En 2020 et 2021, les aides avaient atteint environ 2 % du PIB global de l’UE, et même si ces montants sont en baisse, 228 milliards d’euros ont encore été déboursés dans l’ensemble des pays l’Union en 2022, ce qui équivaut à 1,43 % du PIB de l’UE.
Soit presque le double des 118 milliards d’euros déboursés avant l’entrée en vigueur de la directive sur les aides d’État en 2017, qui équivalait 0,9 % du PIB de l’UE de l’époque. Les dépenses liées aux aides d’État sont restées régulièrement en dessous de la barre des 1 % entre 2012 et 2019.
L’augmentation des dépenses est notamment le fait des grandes économies de l’Union, comme l’Allemagne et la France, deux pays d’ailleurs critiqués pour avoir multiplié les subventions ces dernières années.
L’Allemagne concentre ainsi près de la moitié (48,8 %) des financements approuvés entre mars 2022 et juin 2023, et la France 23 %.
Plusieurs États de l’UE, pour la plupart de « petits » pays, ont appelé à revenir aux règles beaucoup plus strictes qui existaient avant la pandémie de Covid-19 et la crise de l’énergie.
« Avoir des règles du jeu équitables au sein du marché unique est le fondement d’une économie saine. L’UE devrait proposer des aides moins importantes, mais plus ciblées », soutient un autre diplomate.
D’autres sources suggèrent qu’un compromis pourrait être trouvé, reconnaissant que les subventions nationales jouent un rôle clé pour concurrencer les politiques industrielles des États-Unis et de la Chine.

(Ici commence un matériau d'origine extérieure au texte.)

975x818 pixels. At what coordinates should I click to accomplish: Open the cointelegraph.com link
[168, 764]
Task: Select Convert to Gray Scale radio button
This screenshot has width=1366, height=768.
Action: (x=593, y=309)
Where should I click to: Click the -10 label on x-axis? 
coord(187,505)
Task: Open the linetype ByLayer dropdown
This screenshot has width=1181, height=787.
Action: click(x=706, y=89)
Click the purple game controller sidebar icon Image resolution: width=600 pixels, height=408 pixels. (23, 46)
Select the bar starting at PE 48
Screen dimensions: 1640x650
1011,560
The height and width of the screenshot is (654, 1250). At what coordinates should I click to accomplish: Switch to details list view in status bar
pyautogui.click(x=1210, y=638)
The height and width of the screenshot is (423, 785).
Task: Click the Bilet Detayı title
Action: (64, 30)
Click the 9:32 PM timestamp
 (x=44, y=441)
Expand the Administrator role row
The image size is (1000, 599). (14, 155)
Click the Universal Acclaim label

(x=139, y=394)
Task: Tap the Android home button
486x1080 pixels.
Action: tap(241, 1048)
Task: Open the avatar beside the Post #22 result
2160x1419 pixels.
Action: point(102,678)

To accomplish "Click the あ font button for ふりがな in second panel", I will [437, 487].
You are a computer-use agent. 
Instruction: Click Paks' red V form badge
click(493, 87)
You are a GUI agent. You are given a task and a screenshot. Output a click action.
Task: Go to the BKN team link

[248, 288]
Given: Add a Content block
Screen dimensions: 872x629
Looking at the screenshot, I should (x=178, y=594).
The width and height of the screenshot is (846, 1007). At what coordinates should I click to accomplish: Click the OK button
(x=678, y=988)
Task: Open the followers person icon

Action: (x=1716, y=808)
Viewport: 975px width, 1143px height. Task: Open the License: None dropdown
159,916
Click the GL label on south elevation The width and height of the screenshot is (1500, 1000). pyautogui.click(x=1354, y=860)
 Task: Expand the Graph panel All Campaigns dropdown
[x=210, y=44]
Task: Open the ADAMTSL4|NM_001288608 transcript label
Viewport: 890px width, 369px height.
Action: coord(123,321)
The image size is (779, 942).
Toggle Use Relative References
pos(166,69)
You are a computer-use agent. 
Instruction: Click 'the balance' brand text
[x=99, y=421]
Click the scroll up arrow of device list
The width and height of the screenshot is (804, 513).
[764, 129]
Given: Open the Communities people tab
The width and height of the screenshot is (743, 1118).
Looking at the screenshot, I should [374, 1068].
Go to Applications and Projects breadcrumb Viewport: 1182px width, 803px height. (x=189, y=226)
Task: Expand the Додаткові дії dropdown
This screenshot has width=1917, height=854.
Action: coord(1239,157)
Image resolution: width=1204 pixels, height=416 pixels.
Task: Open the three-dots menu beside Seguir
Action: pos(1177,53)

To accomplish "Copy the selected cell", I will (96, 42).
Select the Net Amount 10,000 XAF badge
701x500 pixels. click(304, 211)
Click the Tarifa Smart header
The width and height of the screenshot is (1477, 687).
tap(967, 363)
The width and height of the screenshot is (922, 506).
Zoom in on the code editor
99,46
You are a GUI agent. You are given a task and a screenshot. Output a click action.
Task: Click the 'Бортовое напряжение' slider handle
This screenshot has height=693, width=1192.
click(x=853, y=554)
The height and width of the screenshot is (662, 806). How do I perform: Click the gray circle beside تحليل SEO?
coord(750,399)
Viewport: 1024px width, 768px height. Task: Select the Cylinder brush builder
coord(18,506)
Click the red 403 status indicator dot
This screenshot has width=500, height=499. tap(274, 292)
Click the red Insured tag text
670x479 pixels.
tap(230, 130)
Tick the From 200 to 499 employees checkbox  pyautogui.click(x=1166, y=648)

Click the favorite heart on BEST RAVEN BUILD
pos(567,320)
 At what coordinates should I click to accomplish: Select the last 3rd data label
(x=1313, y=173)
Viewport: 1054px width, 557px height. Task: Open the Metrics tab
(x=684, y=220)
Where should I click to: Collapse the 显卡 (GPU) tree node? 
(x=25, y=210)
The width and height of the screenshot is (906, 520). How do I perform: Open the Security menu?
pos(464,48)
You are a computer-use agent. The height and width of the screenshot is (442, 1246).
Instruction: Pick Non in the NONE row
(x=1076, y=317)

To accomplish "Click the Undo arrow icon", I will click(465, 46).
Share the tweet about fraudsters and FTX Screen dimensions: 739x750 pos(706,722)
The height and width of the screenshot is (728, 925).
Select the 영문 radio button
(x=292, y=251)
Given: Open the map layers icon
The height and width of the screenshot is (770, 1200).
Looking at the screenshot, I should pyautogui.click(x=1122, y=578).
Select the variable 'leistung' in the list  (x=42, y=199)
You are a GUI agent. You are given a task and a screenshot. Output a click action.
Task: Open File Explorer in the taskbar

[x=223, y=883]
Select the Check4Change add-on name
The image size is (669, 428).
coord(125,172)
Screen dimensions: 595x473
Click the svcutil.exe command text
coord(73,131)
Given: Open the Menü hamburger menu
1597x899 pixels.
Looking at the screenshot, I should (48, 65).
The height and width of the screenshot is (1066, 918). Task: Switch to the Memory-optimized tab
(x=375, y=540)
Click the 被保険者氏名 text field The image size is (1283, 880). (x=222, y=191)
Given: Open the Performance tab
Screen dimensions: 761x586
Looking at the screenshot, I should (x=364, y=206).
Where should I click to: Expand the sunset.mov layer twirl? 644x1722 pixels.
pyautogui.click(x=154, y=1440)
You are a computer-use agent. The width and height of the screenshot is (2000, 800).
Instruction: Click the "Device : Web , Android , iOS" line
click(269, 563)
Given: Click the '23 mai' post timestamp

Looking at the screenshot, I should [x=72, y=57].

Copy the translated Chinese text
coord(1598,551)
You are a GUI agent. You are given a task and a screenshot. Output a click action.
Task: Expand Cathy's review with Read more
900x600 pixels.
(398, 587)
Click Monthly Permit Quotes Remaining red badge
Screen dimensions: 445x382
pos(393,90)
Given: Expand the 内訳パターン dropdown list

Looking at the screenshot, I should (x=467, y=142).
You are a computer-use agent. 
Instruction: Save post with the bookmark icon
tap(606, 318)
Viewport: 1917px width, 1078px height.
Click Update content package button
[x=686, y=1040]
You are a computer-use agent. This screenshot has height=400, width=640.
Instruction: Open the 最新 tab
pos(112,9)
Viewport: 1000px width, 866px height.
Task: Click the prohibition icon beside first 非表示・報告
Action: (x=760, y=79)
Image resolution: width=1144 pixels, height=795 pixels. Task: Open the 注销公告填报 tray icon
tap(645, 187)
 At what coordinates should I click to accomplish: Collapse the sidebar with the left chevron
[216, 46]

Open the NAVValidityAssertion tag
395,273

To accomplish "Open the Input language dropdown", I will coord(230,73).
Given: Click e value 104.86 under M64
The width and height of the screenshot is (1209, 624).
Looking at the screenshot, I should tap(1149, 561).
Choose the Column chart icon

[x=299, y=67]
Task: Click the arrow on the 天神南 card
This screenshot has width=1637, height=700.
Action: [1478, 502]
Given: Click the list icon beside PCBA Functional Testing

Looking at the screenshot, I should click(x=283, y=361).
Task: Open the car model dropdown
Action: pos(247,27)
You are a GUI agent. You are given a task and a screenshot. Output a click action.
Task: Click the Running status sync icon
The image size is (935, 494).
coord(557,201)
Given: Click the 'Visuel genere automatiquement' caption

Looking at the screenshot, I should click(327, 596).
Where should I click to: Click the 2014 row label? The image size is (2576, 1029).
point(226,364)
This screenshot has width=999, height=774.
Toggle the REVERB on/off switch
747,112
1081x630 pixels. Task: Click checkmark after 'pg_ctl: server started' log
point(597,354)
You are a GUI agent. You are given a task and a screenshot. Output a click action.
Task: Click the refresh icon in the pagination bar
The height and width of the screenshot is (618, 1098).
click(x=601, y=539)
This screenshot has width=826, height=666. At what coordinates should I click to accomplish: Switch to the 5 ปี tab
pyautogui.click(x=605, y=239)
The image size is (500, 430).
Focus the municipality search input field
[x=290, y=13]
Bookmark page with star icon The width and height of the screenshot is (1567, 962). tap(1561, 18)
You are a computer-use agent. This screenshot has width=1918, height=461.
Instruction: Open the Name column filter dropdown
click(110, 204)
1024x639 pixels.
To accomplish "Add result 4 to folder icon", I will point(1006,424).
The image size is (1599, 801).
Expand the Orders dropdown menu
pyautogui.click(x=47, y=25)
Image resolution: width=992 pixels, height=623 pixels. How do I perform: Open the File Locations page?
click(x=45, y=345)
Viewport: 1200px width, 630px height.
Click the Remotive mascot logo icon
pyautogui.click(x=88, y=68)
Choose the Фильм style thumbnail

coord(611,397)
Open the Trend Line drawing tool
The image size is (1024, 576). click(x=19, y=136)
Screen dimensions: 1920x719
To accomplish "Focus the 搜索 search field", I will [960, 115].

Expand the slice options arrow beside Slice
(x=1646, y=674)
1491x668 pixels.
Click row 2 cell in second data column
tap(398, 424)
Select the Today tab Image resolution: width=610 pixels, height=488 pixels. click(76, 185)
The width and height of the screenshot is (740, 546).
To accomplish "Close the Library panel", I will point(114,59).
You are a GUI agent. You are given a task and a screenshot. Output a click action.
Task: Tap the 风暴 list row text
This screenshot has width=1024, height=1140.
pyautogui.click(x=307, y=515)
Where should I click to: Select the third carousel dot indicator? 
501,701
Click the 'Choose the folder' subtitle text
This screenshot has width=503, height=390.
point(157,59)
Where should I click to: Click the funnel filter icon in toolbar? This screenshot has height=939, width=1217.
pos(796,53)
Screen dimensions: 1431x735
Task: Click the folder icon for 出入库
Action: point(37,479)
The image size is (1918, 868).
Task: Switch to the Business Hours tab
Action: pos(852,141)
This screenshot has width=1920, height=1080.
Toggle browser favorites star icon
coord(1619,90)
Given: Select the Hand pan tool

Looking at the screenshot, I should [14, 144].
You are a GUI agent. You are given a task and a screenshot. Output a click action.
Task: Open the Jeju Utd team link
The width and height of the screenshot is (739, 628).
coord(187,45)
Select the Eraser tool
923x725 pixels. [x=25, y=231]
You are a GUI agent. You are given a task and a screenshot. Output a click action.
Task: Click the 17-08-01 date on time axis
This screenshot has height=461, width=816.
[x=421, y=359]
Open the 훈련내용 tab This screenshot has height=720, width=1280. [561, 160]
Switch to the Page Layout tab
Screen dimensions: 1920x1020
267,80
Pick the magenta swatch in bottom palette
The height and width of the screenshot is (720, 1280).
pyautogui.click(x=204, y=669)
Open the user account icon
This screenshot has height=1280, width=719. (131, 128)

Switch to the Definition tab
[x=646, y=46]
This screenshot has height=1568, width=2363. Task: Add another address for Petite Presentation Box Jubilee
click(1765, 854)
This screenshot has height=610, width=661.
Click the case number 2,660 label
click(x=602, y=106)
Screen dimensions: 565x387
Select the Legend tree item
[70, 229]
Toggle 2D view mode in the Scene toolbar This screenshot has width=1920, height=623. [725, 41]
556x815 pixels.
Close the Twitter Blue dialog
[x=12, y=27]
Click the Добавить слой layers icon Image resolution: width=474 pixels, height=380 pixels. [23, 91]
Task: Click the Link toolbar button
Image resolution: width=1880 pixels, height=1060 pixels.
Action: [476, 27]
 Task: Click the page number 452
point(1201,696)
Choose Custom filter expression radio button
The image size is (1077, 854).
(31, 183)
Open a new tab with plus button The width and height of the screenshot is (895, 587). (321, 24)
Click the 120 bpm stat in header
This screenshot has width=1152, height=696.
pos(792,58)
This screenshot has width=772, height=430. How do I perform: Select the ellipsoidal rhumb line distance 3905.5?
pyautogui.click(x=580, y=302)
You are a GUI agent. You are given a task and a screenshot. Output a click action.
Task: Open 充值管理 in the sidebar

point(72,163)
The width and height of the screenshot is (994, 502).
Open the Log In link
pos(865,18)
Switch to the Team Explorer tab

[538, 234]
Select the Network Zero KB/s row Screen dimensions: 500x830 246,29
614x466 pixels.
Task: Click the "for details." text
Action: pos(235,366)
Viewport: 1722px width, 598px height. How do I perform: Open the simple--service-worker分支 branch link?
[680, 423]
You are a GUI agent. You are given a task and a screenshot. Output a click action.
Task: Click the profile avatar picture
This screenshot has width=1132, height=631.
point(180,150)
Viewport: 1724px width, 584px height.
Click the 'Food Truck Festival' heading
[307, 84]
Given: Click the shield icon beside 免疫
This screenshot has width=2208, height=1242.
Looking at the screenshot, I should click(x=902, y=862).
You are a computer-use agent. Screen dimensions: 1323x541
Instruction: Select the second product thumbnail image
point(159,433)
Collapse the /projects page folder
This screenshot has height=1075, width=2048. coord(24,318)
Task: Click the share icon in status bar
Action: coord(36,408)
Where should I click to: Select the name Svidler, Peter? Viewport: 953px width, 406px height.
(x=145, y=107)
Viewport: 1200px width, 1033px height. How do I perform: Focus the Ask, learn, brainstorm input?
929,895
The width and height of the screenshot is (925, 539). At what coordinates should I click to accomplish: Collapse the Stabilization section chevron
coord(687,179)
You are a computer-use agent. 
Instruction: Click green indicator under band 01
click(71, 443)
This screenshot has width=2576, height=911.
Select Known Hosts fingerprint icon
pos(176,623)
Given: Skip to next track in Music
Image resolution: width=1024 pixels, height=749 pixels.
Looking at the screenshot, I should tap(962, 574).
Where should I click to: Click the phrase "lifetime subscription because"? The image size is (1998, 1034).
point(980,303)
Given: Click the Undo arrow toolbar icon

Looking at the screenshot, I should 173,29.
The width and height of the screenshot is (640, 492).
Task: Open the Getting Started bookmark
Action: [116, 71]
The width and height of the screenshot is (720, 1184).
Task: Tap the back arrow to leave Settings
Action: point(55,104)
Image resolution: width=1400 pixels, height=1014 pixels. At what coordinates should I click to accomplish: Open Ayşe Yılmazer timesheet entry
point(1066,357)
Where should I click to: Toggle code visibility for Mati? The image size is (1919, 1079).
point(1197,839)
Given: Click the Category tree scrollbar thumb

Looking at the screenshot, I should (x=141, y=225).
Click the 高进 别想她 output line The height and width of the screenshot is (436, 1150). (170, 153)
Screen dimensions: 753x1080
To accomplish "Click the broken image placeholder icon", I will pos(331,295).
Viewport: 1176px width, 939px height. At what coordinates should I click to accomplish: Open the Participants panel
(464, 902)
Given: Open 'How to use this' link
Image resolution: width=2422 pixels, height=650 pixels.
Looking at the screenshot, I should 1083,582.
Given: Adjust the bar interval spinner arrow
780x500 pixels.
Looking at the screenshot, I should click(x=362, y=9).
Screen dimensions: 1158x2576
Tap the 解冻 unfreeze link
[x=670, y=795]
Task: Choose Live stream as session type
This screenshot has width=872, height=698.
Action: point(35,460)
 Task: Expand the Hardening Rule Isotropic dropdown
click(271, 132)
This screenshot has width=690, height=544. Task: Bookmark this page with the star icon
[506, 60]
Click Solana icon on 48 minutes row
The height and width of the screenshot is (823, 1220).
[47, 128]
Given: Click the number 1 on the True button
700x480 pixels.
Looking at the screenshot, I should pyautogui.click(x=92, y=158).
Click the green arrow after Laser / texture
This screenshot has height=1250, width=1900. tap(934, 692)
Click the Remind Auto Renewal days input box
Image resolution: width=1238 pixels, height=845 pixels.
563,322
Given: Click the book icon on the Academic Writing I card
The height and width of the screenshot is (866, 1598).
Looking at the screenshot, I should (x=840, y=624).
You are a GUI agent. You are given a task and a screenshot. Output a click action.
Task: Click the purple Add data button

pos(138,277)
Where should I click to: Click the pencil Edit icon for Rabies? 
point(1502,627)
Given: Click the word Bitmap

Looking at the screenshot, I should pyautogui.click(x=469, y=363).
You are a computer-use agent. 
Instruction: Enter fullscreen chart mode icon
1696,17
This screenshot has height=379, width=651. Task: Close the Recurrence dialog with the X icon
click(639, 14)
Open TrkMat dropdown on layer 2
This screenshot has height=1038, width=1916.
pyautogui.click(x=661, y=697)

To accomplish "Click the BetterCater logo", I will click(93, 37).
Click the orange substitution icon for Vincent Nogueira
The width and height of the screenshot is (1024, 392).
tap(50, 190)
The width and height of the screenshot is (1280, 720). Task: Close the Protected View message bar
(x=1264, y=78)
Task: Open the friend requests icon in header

« Nous devons examiner toutes les possibilités qui peuvent rendre l’UE plus compétitive », affirme un troisième diplomate. « Cela pourrait inclure des aides d’État, mais celles-ci devront être temporaires et limitées. »
« Une course aux aides d’État entre les États membres n’est absolument pas dans l’intérêt de l’Europe », poursuit-il.
Le rapport Letta, dont tous les nouveaux commissaires ont été invités à s’inspirer dans leur lettre de mission, propose de remédier aux distorsions en introduisant un « mécanisme de contribution aux aides d’État », selon lequel une « partie » des dépenses des États membres serait affectée au financement de projets communs de l’UE.